Exercise objective
Reproduce, character for character, the portion of the economy passage that opens with the words "The economy. It’s" and closes with "dollars per minute.".

The economy. It’s all about money, a relatively new construct which does not exist in nature and overarches everything (with the possible exception of Bhutan, which you can’t afford to visit). Vitally important figures such as GDP, GNP, stock market updates and various other growth-rate indices are projected at us constantly. They influence our election choices, while we avoid questioning the fact that we have no idea what these numbers actually mean, or that they have no real bearing on our daily lives. Here are a few more numbers anyway.
Saving the economy – $700,000,000,000.
…best give that to some bankers and billionaires who almost brought down the entire system and otherwise would have walked free anyway… let them continue. Print more money. It’s needed, because…
Freedom – $1.4 million dollars per minute.
Some budgetary figures are too large to comprehend (see above), so… $1.4 million dollars EVERY. FUCKING. MINUTE… is the allowance allocated by one country, to dominate all others in the name of Freedom and the preservation of Democracy. Curiously, Democracy (sorry, Capitalism) serves to defend the Free against the tyranny of Socialism, while… the taxpayer-funded fighting force defending the Free from the evils of Socialism is, ahh… socialist. Nobody notices.

Information supplied
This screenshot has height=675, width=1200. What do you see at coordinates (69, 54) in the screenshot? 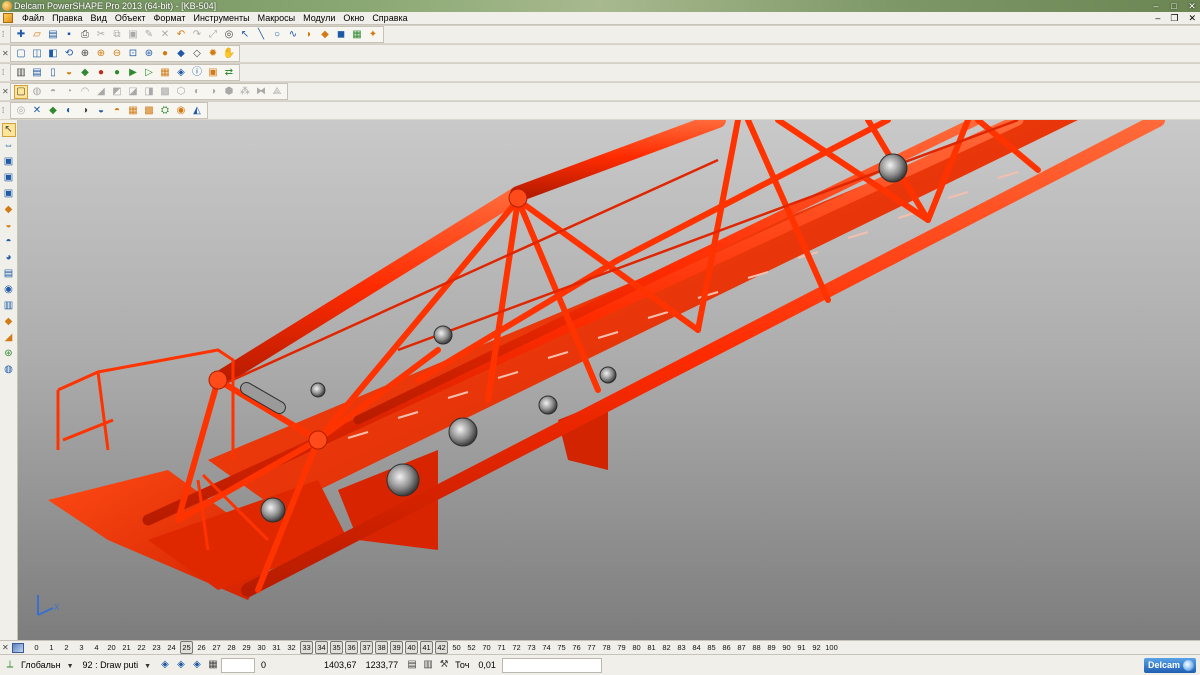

Exercise response
The economy. It’s all about money, a relatively new construct which does not exist in nature and overarches everything (with the possible exception of Bhutan, which you can’t afford to visit). Vitally important figures such as GDP, GNP, stock market updates and various other growth-rate indices are projected at us constantly. They influence our election choices, while we avoid questioning the fact that we have no idea what these numbers actually mean, or that they have no real bearing on our daily lives. Here are a few more numbers anyway.
Saving the economy – $700,000,000,000.
…best give that to some bankers and billionaires who almost brought down the entire system and otherwise would have walked free anyway… let them continue. Print more money. It’s needed, because…
Freedom – $1.4 million dollars per minute.